L’espansionismo commerciale tedesco che si basa sulla centralizzazione del controllo finanziario da parte della burocrazia europea dei bilanci sovrani, al fine di indebolire le economie nazionali per renderle dipendenti politicamente e commercialmente, se tocca la questione dei “confini ad est” porta ad un passo dalla guerra.

E’ verosimile che in Europa nessuno abbia previsto che Mosca non può consentire che un’intero paese al suo confine passi armi (flotta e nucleare) e bagagli all’occidente? Con l’ucraina, infatti Mosca perderebbe in un colpo solo la flotta sul mar nero, ovvero il controllo dei gasdotti asiatici e caucasici. Nessuno a Bruxelles ci ha pensato? Se ci hanno pensato, allora la “rivolta democratica” va riesaminata da cima a fondo, raddrizzando gli occhiali con cui la propaganda la guarda e la fa guardare in occidente.
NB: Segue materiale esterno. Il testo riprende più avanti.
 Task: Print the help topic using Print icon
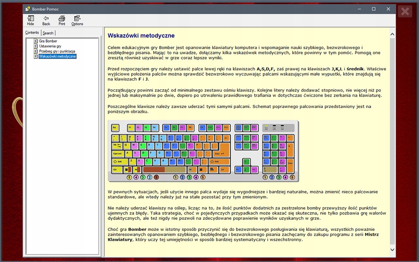(61, 20)
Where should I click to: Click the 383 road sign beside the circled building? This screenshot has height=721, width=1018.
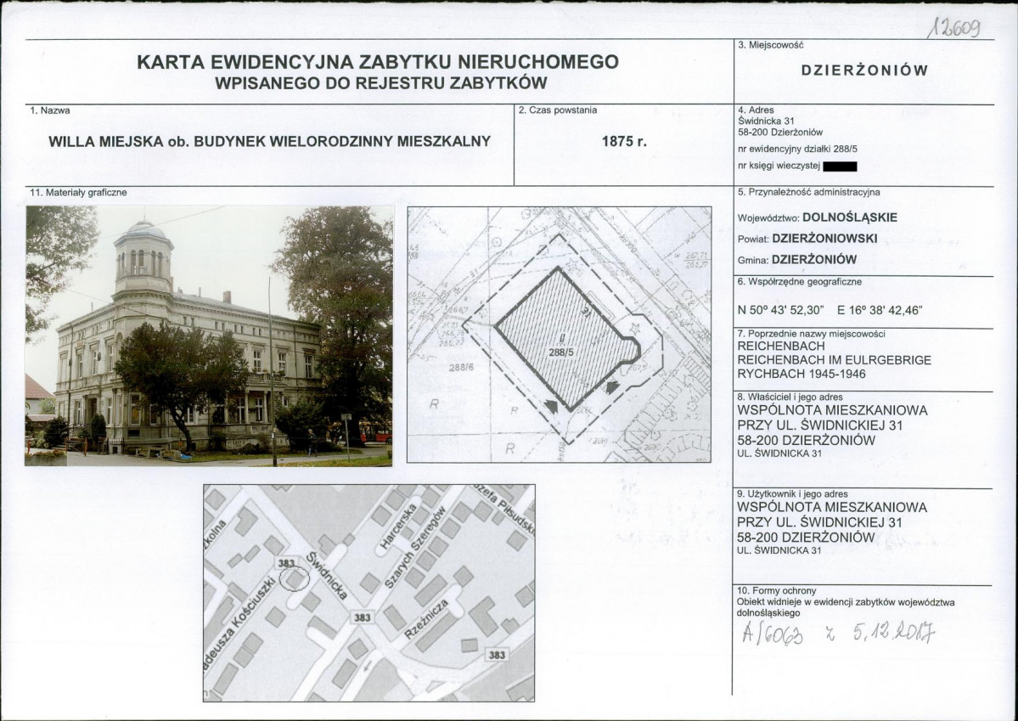coord(286,563)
Ultimo punto:  l’iniziativa inglese di proporre la riunione del consiglio di sicurezza sembra indicare una tendenza della gran bretagna ad un ruolo di mediazione per contenere l’esuberanza tedesca. Infine, il silenzio della Merkel urla che chi lancia il sasso ora nasconde la mano dietro agli americani, che farebbero bene a ripristinare lo status quo ante, riconoscendo: 1. la non integrabilità della Ucraina alla Ue, 2. l’autonomia della Crimea nel quadro dell’unità nazionale Ucraina, e particolarmente l’inviolabilità delle basi militari russe nella penisola, una sorta di status speciale extraterritoriale come per la Nato nei paesi che ne ospitano le basi.

4. Pubblico un Testo di Antonio dB

Prima la crisi bancaria di Cipro di un anno fa –below a clear article by Roberto Savio, IPS,–, in cui si e’ assistito all’esproprio dei conti correnti al di sopra dei 100mila euro – soprattutto di investitori russi– il modo come essa e’ stata condotta, con diffusione ad arte di notizie su provenienze illecite dei capitali, conclusasi con l’invio da Mosca di navi russe nell’isola;
Ora la conduzione della crisi in Ukraina da parte della UE con l’inflizione di sanzioni al governo Ukraino in seguito alle quali subito e’ seguito il pilotato colpo di mano al governo Ukraino del 23 Feb ultimo scorso, con la sostituzione di Viktor Yanukovych, presidente eletto, riparato in Russia, che ha scatenato la reazione di Putin.
Forse l’Europa, il parlamento Europeo, la Commissione, la BCE –e tutto quanto rappresenti la burocrazia e il potere, non eletto dai popoli, che vi si nasconde dietro- stanno davvero giocando col fuoco .
Infatti la Crimea, appartenente intimamente alla tradizione, alla cultura e alla storia russa fu nel 1954, data in “dono” alla Ucraina dal leader sovietico Nikita Khrushchev. E mi sembra giusto che il governo russo e Putin agiscano per proteggere i propri cittadini.
Ma probabilmente, anche Putin ha intercettato la politica neo-espansionistica e dominatrice della Germania in Europa e nel mondo. La volonta’ di sganciarsi dalla rete internet e dal sistema satellitare e soprattutto la mira di soppiantare il dollaro con l’Euro, rivelano completa la sfrenata ambizione della Germania, da attuare con ogni mezzo e “a tutti i costi”.
Ed infatti per quali motivi essa ha imposto sacrifici, lacrime e sangue sulla pelle dei popoli europei (e sui nostri giovani che gridano vendetta)?
Ed ora assistiamo alla tentazione della Merkel di ampliare mercati dove esportare e serbatoi di manodopera da sfruttare, riconquistando i territori che si affacciano sul Mar Nero, e cosi’ ricreare il Reichskommissariat Ukraino

http://en.wikipedia.org/wiki/Reichskommissariat_Ukraine…. (vedere anche la mappa ingrandita)…..Putin permettendo.

Spero davvero che il Presidente Obama intenda!